Cholesterol Medication – Careful Attention to Blood Testing Can Tell for Sure

One of the ironies of the way doctors decide to put their patients on cholesterol medication is that the harder a patient works to control cholesterol by diet, the more likely they are to be told they have failed-even though the problem usually is the blood test, not the diet. Here is what every potential high cholesterol patient needs to know about blood tests.

Ordinary blood testing does not actually measure LDL cholesterol. LDL cholesterol is estimated as a percentage of the “left-overs” once total cholesterol, HDL, and triglycerides are estimated.
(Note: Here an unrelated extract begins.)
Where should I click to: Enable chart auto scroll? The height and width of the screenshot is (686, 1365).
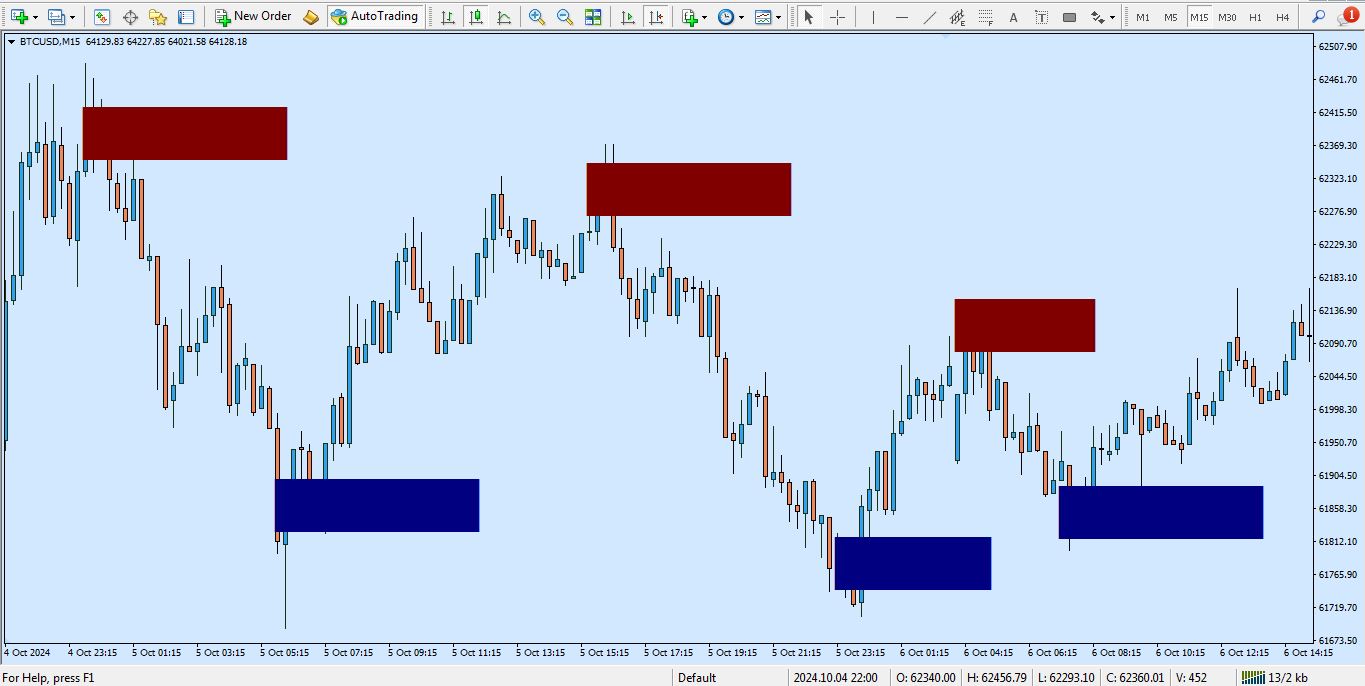pyautogui.click(x=627, y=17)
The way the math works, your LDL number goes up when your triglycerides number goes down, because:

Estimated LDL = 1/5 of (Total Blood Lipids – Triglycerides – HDL Cholesterol)

Your triglycerides go down when you eat less sugar, when you exercise more, or when you get diabetes under better control. Doing these things for your health will make your LDL number-which is just a “guess”-go up.
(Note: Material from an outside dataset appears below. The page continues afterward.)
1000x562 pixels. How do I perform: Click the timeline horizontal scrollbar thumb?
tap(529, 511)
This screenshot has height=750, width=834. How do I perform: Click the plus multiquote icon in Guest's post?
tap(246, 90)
Something else that can cause your LDL number to go up is going on a low-fat, low-calorie diet. If you eat less than your body needs every day, fat will be released from your fat cells for the rest of your body to use. This fat coming out of your fat cells raises your total blood lipids, and your estimated LDL number.

Go on a crash diet, start working out, and your doctor will tell you that your efforts aren’t working and you need to take a pill. This common method of measuring LDL cholesterol discourages taking control of your health, and causes some people to take potentially dangerous statin drugs they don’t really need.

There is a test that measures LDL cholesterol directly. It costs about $500. But if you are going to have an expensive test, you really shouldn’t be getting just an accurate LDL measurement.

There are actually two kinds of LDL cholesterol. One of them is attached to a protein called apo-A, and the other is attached to a protein called apo-B. The kind of cholesterol attached to apo-A does not clog your arteries. The kind of cholesterol attached to apo-B does.

At least when you start taking cholesterol medication, your doctor should know that your LDL cholesterol is mostly apo-B, or you don’t actually need the medication. Then once treatment is underway, the cheaper lab test may be a way to “estimate” your progress. The $500 or so you may have to pay out of pocket to get the right blood test may save you far more by keeping you from taking years of medication you don’t really need.

Even better, go to the doctor for apo-A and apo-B numbers, and then if you don’t need medication, start tracking your progress at home with a home cholesterol monitor. You will be able to see if your diet, exercise, and supplements are increasing your cancer-protective HDL cholesterol, something doctors can’t give you a pill to increase.